Flexion Therapeutics and Xenon Pharmaceuticals Announce Flexion’s Acquisition of an Investigational NaV1.7 Inhibitor for the Treatment of Post-Operative Pain

Tuesday, September 10, 2019

Flexion Therapeutics, Inc. and Xenon Pharmaceuticals Inc. today announced that the companies have entered into a definitive agreement that provides Flexion with the global rights to develop and commercialize XEN402, a NaV1.7 inhibitor, for the management of post-operative pain.

Flexion’s new preclinical program, known as FX301, will consist of XEN402 formulated for extended release from a thermosensitive hydrogel. The initial development of FX301 is intended to support administration as a peripheral nerve block for control of post-operative pain. Within minutes following injection, the thermosensitive formulation has been shown to transition from a liquid to a gel, an effect that provides local delivery of XEN402 near target nerves for up to a week. Unlike typical local anesthetics, the selective pharmacology of XEN402 has the potential to provide effective pain relief while preserving motor function. As such, FX301 is expected to enable ambulation, rapid discharge, and early rehabilitation following musculoskeletal surgery.

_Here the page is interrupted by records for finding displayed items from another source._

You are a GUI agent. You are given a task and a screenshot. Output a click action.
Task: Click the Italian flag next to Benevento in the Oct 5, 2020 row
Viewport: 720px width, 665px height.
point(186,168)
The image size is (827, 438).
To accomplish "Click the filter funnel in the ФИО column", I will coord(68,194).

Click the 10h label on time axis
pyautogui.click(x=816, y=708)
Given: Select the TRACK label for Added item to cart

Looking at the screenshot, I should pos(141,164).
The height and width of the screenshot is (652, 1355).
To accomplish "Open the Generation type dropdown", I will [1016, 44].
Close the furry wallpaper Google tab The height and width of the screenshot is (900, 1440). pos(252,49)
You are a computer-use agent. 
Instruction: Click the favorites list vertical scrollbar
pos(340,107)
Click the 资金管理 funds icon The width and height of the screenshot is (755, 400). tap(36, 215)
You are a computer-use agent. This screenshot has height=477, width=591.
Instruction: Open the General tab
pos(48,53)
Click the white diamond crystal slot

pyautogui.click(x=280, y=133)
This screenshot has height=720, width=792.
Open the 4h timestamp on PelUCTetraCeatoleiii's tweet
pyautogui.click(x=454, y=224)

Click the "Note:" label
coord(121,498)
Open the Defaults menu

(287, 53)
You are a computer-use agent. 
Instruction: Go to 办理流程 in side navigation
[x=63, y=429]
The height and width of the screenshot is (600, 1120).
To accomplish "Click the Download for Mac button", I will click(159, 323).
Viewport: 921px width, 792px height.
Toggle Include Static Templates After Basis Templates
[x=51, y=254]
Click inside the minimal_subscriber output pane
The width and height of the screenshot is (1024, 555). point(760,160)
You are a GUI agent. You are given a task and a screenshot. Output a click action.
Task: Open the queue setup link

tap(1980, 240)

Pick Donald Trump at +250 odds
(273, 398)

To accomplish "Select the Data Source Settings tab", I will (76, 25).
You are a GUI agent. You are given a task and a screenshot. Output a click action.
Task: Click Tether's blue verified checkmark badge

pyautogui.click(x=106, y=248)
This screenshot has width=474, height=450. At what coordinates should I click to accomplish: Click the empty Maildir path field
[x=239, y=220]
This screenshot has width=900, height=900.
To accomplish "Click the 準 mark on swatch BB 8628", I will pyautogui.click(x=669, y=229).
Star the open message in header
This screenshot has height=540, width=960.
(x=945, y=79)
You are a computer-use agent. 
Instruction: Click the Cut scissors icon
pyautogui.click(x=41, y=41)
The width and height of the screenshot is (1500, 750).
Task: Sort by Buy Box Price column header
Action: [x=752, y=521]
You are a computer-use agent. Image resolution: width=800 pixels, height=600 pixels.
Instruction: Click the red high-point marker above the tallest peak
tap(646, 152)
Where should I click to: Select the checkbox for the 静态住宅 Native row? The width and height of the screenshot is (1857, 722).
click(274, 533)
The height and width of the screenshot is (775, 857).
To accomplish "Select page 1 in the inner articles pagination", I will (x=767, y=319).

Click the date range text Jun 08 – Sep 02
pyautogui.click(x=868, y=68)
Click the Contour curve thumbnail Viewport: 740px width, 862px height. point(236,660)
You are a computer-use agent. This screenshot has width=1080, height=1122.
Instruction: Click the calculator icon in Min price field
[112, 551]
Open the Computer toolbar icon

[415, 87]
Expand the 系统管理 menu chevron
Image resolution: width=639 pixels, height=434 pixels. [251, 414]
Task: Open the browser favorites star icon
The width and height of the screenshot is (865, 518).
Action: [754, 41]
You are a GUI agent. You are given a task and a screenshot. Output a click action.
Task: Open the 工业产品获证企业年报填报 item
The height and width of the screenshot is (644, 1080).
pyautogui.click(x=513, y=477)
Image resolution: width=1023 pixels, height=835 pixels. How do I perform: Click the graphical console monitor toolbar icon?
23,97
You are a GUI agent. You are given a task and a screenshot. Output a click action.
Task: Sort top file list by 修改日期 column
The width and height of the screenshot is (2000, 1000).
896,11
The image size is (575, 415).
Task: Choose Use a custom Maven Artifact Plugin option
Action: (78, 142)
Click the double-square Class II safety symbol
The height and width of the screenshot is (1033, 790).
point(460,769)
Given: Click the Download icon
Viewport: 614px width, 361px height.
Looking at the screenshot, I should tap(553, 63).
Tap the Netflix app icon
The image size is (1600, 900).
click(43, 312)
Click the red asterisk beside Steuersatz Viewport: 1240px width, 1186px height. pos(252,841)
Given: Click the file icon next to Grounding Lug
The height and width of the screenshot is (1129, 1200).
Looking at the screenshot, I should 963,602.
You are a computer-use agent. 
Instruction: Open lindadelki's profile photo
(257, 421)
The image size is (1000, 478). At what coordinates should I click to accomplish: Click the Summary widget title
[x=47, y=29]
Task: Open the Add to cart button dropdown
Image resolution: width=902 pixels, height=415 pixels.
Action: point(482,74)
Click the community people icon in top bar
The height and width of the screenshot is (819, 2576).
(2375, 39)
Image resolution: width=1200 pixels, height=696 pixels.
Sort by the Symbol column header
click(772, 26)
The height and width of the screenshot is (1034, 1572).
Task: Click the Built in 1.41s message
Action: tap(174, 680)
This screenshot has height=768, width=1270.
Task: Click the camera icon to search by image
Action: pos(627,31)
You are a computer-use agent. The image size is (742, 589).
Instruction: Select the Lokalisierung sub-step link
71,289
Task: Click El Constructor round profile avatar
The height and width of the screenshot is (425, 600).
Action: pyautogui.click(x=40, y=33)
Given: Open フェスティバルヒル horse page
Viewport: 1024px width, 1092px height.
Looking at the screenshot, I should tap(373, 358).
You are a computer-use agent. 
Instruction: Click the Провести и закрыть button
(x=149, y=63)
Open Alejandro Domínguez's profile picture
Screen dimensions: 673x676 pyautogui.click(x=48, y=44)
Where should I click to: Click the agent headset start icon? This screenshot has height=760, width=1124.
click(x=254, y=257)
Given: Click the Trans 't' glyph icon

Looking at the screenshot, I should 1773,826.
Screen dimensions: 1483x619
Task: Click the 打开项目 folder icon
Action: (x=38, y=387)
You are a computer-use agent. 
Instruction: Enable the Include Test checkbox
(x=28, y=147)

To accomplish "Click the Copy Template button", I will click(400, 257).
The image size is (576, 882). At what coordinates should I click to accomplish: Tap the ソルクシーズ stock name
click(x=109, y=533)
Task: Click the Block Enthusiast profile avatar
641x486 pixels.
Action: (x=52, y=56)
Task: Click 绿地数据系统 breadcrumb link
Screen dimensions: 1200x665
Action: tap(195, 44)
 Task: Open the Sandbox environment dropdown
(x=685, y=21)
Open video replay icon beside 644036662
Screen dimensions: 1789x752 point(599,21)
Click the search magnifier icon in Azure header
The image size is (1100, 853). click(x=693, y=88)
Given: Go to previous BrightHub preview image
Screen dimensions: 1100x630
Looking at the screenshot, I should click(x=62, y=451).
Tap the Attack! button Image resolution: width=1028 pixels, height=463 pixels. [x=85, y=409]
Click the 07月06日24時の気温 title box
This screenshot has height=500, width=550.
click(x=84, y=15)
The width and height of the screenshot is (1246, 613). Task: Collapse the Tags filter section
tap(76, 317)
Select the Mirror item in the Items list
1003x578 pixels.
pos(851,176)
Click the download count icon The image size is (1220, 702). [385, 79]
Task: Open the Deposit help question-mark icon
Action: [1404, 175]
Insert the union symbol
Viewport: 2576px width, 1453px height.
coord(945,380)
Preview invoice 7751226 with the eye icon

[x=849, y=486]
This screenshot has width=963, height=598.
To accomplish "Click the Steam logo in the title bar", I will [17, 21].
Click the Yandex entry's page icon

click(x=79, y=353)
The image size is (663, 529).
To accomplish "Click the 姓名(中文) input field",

Under the terms of the agreement, Flexion acquired the global rights to the XEN402 program including a broad patent estate as well as the associated non-clinical, clinical and manufacturing components. As consideration for the acquisition, Flexion paid Xenon an upfront payment of $3 million. In addition, Xenon will also be eligible for various CMC, development and regulatory milestone payments of up to $9 million through initiation of a Phase 2 proof of concept (PoC) clinical trial. Following successful PoC, Xenon may be entitled to future clinical development and global regulatory approval milestone payments of up to $40.75 million, commercialization milestone payments of up to $75 million, as well as future sales royalties ranging from mid-single to low-double digit percentages. As part of the agreement, Flexion will assume Xenon’s obligation to pay a low single-digit percentage of sales royalty to Teva Pharmaceuticals International GmbH. Flexion anticipates initiating FX301 clinical trials in 2021.

Commenting on the deal Michael Clayman, M.D., President and Chief Executive Officer of Flexion said, “FX301 is a natural fit for Flexion as it leverages our deep understanding of musculoskeletal pain and our demonstrated formulation expertise. Post-operative opioid use is considered a key cause of subsequent opioid use disorder, particularly following musculoskeletal surgery. We believe FX301 may directly address a substantial medical challenge by potentially providing durable and meaningful post-operative pain relief, while sparing motor function. Importantly, Xenon has amassed an extensive amount of pre-clinical data from in vivo pain models, and XEN402 has been previously tested in multiple human clinical trials, which we believe can accelerate our development efforts to move FX301 into the clinic.”

Dr. Simon Pimstone, Xenon’s Chief Executive Officer added, “We believe that FX301 holds great potential as a local therapy for post-operative pain based on in vivo data with XEN402 that demonstrated good efficacy when delivering this drug to the target site at high concentration. Thus, we believe that locally administered, long acting delivery of XEN402 may represent a promising new way to address post-operative pain. With their experience developing and commercializing novel and locally acting therapies, we are excited that Flexion is committed to advancing XEN402 in their proprietary formulation as FX301. We look forward to the progression of FX301 as it advances through clinical development.”